Les individus de sexe masculin sont plus nombreux à connaître le repère concernant l’activité physique. Chez les adultes, les femmes sont plus nombreuses à connaître les repères alimentaires que les hommes, exceptés pour les repères sur les fruits et légumes et les féculents.

La connaissance des repères sur les fruits et légumes et sur les produits laitiers est plus faible chez les individus plus âgés. Ils ont en revanche une meilleure connaissance des repères pour le poisson et l’activité physique. Les individus ayant un niveau d’étude primaire ou collège sont moins nombreux à connaître le repère sur le poisson.

A l’exception des repères alimentaires sur les fruits et légumes, et sur les viandes, poissons et oeufs et du repère sur l’activité physique, l’étude INCA 3 révèle que seule une part minoritaire de la population connaît les repères du PNNS établis en 2001, cette part étant en diminution depuis le Baromètre santé nutrition de 2008.

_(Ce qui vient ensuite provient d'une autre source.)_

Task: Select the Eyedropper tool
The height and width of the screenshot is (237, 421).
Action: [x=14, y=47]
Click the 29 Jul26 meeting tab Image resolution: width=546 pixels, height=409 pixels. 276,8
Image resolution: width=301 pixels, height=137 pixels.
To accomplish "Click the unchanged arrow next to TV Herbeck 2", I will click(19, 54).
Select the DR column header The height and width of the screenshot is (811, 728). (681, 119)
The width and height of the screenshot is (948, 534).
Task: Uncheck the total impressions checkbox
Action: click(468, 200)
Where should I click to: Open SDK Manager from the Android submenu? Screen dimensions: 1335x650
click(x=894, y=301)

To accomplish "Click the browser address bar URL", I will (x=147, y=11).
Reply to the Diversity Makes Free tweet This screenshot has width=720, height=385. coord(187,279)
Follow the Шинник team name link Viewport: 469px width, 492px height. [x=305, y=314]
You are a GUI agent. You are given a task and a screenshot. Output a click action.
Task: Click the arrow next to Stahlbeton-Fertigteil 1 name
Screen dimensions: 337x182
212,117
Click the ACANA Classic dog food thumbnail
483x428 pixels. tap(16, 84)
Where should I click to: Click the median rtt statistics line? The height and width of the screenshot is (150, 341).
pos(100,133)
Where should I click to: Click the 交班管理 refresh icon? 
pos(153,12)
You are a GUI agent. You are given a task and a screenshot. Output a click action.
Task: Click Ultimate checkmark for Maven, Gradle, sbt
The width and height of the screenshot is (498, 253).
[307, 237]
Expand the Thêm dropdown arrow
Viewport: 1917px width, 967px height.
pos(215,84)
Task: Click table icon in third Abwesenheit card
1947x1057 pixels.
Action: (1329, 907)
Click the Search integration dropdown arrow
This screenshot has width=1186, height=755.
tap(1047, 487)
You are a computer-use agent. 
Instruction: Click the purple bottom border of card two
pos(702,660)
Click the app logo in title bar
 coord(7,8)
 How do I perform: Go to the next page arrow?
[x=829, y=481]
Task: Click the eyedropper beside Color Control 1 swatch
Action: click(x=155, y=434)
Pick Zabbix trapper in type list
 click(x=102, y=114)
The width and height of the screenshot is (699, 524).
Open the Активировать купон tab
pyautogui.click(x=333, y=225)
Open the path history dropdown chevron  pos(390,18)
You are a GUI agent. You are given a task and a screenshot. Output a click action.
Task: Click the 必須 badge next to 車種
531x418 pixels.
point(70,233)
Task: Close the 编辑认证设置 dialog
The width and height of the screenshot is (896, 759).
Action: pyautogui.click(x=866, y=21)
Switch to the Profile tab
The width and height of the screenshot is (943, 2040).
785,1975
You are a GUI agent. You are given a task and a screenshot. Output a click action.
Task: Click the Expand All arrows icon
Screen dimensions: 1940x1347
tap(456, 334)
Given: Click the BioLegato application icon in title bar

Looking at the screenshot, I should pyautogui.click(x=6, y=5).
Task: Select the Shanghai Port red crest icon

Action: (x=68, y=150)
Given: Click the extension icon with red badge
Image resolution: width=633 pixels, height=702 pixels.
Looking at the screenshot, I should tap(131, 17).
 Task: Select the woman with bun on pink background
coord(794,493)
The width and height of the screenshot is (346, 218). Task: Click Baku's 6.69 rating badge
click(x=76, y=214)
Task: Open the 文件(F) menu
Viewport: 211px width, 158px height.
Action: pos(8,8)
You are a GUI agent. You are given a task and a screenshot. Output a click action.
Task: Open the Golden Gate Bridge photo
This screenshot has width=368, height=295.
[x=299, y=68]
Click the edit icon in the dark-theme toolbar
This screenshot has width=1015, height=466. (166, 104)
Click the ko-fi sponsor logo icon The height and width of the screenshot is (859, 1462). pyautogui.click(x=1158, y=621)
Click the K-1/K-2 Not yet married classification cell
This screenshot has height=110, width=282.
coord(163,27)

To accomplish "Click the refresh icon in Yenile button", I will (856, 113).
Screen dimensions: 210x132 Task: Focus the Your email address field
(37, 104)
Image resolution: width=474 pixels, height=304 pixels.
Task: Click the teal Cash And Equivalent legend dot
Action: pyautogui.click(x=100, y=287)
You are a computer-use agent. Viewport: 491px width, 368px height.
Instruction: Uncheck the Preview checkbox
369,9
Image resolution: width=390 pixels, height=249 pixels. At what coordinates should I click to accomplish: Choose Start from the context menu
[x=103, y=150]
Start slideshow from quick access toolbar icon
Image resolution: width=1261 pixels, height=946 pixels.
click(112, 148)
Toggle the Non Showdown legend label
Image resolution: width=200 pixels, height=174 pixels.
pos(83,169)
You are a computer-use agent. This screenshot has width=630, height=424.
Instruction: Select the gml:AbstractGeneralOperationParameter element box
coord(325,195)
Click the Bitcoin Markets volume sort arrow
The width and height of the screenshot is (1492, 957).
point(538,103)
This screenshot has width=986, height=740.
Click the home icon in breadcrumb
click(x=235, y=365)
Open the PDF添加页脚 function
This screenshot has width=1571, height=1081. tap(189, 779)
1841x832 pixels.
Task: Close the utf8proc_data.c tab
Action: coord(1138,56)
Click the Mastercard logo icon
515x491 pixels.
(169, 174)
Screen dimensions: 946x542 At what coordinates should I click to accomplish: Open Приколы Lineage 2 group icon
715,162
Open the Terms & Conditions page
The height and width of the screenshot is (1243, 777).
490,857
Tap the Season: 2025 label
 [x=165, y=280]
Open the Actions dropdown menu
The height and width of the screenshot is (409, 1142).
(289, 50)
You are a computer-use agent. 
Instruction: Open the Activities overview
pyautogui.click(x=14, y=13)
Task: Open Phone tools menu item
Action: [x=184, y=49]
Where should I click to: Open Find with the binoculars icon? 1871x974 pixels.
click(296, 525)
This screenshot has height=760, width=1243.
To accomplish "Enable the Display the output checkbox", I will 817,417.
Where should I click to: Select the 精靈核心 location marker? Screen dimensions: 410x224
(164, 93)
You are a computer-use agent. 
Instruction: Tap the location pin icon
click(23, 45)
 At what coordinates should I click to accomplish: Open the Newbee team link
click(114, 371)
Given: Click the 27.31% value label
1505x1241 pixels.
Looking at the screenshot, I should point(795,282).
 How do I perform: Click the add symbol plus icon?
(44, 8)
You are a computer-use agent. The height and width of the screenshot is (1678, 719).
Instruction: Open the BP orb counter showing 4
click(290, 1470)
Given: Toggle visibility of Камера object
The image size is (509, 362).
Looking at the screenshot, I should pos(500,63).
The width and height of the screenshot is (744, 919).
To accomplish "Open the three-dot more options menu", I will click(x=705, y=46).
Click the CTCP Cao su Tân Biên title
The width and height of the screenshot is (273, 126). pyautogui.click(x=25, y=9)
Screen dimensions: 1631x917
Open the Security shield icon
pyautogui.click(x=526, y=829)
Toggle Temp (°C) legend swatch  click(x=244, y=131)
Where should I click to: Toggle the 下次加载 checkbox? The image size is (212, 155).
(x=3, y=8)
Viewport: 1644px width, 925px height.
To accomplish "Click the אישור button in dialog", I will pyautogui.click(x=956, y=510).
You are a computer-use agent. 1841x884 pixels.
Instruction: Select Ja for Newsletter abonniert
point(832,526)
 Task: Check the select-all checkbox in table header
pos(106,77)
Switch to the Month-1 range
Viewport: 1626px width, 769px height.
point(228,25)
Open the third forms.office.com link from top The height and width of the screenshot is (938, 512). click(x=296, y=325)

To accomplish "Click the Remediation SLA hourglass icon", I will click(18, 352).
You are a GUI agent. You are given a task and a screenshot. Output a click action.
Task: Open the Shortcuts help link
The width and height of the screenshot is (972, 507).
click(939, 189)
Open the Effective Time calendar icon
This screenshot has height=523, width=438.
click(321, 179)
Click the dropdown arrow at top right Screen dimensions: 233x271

Par ailleurs, l’Anses souligne les fortes variabilités de comportements et connaissances associées au sexe, à l’âge et au niveau social et insiste donc sur la nécessité que les actions de communication s’adaptent à la diversité des situations existantes au sein de la population pour cibler au mieux les messages, en particulier vers les catégories de population montrant les comportements les plus éloignés des recommandations nationales.